Furthermore, the areas are given certain facilities and incentives to increase competitiveness among the countries nearby.
Indonesia Special Economic Zones are directed to fulfill the achievement of The National Priority Development Agenda:
• It is strengthening the framework of a unitary state of Indonesia by alleviating uneven regional development
• The SEZs are expected to improve Indonesia’s value-added and value chain through down-streaming industrialization
• The SEZs development will increase outer island competitiveness as an investment destination, through regional infrastructure development
Development Objectives of Special Economic Zones:
• Optimization of industry activities, export, import, and other economic activities which have high economic value
• Accelerate regional development through the establishment of new economic growth centers to balance the development among regions
• Embodying a breakthrough in the regional development model for economic growth, namely industry, tourism, and trade to create job opportunities
The Indonesian government has pledged to make the special economic zones (SEZs) a policy priority to attract foreign investment, boost industrial activity, and promote job creation. This strategy has been further facilitated through various tax incentive programs by Indonesia’s Ministry of Finance.
These tax incentives include exemptions from income tax, value-added tax (VAT), import duties, sales tax on luxury goods, and excise duties.

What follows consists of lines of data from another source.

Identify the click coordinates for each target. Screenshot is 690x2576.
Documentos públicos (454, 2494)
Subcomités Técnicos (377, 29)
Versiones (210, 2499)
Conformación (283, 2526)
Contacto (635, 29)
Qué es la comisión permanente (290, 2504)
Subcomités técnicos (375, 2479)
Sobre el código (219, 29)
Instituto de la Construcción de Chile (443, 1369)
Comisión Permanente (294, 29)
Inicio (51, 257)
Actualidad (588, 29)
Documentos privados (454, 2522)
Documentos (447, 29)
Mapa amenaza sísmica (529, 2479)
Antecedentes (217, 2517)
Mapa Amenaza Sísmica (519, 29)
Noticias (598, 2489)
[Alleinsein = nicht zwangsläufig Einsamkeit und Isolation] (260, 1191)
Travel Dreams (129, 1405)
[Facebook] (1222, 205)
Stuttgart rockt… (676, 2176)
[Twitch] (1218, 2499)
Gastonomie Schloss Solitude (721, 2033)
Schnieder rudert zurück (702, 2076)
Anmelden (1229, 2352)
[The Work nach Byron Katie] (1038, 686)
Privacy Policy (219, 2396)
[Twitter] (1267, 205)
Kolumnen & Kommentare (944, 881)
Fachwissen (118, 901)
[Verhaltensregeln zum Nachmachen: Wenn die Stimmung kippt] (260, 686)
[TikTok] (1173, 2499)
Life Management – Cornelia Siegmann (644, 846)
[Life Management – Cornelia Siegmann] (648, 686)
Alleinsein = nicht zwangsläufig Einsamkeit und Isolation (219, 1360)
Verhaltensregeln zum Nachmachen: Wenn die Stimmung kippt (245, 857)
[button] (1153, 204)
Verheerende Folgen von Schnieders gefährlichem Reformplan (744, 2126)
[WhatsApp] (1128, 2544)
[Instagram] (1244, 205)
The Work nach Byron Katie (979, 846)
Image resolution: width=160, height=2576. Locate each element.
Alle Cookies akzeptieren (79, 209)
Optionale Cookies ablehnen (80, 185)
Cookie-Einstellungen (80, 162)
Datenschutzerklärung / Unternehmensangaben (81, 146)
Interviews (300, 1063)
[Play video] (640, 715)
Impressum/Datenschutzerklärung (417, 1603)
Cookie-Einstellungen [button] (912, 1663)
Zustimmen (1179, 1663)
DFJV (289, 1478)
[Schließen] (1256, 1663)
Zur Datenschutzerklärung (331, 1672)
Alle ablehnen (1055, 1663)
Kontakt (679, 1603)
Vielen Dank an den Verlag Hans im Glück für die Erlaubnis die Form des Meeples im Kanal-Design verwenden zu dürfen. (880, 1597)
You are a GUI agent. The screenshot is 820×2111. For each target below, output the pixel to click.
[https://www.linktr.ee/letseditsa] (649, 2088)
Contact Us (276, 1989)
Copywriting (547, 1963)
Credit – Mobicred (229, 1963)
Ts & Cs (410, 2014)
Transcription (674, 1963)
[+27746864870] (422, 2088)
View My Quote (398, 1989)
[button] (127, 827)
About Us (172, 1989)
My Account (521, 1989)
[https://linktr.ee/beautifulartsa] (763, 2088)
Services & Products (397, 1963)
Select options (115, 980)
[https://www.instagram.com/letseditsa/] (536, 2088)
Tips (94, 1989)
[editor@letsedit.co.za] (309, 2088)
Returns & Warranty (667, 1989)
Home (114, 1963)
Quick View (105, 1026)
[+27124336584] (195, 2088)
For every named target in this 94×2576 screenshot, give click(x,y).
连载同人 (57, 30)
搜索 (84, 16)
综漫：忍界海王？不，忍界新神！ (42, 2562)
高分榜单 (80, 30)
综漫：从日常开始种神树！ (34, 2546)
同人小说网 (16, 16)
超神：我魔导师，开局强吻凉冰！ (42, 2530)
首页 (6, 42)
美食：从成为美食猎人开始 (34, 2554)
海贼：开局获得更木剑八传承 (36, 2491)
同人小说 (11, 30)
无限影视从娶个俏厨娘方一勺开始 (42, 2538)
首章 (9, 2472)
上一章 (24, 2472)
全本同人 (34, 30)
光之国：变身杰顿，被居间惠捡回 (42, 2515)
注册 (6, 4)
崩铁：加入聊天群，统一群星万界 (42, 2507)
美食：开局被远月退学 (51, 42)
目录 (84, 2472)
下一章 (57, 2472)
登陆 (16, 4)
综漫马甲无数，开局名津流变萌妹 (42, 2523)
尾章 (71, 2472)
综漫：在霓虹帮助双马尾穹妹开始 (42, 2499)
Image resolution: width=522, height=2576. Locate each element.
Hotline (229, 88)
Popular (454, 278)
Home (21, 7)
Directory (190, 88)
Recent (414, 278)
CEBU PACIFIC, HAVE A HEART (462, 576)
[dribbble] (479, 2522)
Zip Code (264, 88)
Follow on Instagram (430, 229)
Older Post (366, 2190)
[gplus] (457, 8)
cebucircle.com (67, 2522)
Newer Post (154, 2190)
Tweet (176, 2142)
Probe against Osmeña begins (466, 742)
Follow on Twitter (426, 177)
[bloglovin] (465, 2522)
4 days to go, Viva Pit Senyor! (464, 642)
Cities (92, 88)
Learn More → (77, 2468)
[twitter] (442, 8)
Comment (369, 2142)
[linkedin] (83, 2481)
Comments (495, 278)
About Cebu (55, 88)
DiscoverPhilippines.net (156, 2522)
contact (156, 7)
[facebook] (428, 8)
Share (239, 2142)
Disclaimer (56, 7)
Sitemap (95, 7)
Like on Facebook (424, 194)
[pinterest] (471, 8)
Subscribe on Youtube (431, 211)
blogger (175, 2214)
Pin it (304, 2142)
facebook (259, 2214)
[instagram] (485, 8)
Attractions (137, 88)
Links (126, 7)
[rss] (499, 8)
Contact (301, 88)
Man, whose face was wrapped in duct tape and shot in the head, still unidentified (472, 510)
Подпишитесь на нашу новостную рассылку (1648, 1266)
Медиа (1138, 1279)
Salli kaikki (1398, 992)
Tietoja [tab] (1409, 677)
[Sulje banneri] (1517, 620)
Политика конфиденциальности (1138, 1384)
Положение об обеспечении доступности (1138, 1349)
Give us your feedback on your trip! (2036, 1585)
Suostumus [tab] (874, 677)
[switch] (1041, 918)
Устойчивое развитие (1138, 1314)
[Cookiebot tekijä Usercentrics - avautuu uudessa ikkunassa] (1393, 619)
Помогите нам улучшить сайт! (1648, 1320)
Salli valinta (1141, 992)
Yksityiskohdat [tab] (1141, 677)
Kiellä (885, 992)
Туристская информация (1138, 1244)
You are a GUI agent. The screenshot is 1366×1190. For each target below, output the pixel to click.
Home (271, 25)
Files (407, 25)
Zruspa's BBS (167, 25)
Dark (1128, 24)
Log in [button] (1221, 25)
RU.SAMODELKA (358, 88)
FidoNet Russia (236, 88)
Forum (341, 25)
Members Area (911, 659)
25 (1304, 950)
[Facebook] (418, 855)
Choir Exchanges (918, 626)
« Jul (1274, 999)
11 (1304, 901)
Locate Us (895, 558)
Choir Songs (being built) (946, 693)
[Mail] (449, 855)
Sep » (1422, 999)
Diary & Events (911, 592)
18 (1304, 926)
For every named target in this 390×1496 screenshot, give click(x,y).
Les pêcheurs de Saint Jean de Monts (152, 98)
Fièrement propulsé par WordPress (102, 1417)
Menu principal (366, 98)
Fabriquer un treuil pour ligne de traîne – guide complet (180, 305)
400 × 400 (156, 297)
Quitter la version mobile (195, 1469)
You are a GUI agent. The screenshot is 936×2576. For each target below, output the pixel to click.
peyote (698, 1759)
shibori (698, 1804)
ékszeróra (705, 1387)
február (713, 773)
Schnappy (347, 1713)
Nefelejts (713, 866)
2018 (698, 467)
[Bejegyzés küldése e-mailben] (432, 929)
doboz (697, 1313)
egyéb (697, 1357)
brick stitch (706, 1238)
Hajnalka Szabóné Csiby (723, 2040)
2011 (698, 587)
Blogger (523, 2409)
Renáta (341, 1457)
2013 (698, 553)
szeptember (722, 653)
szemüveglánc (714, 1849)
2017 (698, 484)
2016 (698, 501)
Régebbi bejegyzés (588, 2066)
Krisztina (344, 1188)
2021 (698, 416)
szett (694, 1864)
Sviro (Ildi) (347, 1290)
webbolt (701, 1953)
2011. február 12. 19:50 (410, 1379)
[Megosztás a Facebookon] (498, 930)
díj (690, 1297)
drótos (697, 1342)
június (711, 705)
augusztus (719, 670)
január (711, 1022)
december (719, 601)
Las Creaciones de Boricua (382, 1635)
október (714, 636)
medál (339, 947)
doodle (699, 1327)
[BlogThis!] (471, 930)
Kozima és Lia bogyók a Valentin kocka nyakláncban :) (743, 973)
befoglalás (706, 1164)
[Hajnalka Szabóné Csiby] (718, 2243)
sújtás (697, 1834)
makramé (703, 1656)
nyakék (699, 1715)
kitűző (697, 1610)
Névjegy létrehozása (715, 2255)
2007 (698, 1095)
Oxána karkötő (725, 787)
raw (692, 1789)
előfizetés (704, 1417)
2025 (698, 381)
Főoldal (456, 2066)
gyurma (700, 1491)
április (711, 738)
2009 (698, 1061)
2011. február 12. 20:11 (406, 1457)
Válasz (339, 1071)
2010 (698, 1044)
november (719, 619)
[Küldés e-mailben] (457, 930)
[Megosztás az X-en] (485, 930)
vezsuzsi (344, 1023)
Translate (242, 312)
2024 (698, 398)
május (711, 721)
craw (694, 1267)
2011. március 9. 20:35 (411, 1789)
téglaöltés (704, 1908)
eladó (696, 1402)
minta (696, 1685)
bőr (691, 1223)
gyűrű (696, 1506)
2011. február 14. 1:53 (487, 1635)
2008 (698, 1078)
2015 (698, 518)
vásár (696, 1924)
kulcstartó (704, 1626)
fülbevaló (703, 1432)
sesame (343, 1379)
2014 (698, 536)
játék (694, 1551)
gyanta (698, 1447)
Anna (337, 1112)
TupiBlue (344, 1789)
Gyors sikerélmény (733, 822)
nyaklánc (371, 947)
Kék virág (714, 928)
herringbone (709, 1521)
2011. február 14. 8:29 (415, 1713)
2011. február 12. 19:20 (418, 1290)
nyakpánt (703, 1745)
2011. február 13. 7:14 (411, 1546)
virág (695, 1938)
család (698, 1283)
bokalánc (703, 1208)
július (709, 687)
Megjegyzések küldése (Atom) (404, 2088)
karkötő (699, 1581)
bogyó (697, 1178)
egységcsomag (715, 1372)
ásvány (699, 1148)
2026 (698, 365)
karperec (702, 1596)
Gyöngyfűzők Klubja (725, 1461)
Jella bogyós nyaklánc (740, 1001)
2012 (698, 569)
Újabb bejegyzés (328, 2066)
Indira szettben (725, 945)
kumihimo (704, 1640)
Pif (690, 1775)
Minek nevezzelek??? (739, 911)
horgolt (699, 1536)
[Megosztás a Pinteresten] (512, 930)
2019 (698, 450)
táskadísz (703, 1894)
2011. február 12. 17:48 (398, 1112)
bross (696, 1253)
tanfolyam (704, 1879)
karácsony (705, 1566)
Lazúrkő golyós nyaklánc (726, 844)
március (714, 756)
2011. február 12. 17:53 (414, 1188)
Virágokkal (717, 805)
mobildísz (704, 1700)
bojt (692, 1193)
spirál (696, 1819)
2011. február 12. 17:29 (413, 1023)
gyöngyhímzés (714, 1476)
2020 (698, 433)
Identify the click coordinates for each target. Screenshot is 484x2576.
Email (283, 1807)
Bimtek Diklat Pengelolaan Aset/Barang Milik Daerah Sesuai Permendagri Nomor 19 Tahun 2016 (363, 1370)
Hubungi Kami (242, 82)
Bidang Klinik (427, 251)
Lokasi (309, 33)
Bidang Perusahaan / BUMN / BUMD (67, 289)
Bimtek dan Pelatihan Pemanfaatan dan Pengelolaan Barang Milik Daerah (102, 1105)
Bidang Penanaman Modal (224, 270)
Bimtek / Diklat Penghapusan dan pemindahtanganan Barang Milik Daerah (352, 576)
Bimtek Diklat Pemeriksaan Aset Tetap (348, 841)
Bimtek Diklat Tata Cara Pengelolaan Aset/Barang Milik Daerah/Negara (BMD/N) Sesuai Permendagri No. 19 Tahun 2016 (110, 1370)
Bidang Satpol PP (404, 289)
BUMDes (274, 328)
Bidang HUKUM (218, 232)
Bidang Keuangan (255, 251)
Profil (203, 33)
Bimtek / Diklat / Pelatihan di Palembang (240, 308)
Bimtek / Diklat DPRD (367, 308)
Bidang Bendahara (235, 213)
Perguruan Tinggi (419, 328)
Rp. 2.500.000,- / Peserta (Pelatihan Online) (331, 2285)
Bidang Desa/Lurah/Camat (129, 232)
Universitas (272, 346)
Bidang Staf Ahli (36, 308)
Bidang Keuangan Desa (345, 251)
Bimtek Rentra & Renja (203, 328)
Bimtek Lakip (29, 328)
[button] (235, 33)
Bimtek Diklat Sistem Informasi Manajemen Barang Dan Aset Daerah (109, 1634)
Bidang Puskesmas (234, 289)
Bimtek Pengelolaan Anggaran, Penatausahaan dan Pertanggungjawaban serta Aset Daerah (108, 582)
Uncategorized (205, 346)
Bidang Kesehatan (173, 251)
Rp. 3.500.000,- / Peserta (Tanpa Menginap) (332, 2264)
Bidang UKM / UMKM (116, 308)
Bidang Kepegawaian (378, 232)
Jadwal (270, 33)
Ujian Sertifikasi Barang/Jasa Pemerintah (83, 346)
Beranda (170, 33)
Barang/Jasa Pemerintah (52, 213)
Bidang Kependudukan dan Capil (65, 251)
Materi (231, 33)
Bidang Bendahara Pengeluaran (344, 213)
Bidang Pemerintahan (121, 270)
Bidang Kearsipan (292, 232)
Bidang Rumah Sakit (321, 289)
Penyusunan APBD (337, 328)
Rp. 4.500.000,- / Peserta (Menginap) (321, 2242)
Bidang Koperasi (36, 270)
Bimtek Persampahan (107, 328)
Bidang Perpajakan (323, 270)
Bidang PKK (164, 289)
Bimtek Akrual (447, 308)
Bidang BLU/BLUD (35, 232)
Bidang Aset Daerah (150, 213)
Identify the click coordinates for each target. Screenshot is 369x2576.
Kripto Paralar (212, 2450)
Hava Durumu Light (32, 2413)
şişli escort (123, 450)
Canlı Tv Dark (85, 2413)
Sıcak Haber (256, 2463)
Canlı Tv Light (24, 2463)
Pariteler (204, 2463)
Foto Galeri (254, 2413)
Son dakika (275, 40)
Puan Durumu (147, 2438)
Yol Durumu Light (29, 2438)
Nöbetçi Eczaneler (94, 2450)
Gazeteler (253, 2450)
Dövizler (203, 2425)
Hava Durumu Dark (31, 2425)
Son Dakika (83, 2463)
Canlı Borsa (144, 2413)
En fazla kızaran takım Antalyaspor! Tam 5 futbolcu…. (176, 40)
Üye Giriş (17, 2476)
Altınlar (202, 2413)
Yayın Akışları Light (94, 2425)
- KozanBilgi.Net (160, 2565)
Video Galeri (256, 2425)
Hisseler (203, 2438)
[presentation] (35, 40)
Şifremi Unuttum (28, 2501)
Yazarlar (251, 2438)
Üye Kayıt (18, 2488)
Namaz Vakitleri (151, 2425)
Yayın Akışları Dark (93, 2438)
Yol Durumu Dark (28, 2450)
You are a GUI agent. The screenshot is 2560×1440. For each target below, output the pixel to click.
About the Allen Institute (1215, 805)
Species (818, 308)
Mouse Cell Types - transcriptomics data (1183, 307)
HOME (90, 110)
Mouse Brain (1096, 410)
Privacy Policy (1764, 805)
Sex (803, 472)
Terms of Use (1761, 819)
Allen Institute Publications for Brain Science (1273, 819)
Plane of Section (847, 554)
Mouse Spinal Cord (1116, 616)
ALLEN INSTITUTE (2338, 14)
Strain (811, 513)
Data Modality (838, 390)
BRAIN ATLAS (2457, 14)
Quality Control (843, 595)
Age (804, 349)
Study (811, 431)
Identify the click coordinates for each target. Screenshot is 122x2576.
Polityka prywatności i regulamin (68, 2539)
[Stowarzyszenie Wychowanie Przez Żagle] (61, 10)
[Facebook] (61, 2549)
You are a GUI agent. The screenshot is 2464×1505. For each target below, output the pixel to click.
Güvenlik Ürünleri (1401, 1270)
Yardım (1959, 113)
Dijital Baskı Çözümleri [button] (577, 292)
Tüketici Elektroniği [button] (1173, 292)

Corporate income tax allowance
Taxpayers that invest 100 billion rupiahs (US$7 million) are also eligible to receive several CIT allowances. These are:
- A 30 percent reduction in net income on the total investment on fixed assets reduced over six years over six years, at five percent per year;
- Accelerated depreciation allowances of up to 100 percent of tangible and intangible assets.
- A WHT rate of 10 percent, or the treaty rate (whichever is lower) on dividend payments made to non-resident recipients; and
- Tax loss is carried forward for up to 10 years.
Import and excise duties
Import duties, tax on the importation, and excise duties are all exempted on the following dutiable/taxable goods:
- Capital goods used for the construction or development of SEZs for a period of five years; and
- For the entry of consumable raw materials for service industries (for tourism SEZs); and
- Entry of goods to be sold in shops and shopping centers (for tourism SEZs).
VAT and sales tax on luxury goods
VAT will not be collected for the following activities:
- The import of taxable tangible goods into an SEZ by a business entity;
- The delivery of taxable tangible goods from another Indonesian free trade zone, customs area, or bonded storage facilities to a business entity;
- The delivery of taxable services or goods, including land or buildings by a business entity in an SEZ to another business entity in the same or another SEZ; and
- The import of consumer goods into a tourism SEZ.
The non-collection of VAT also applies to raw materials needed to produce taxable services or goods related to ship and aircraft maintenance, repair, and overhaul (MRO) activities.
To be eligible for all the mentioned incentives, businesses will need to meet the following conditions:
- Business license;
- Evidence of being a domestic corporate taxpayer;
- Have approval from the Indonesian Investment Coordinating Board, based on the company’s standard industrial classification (KBLI);
- Location of the project; and
- Determination of the type of production/services to be conducted.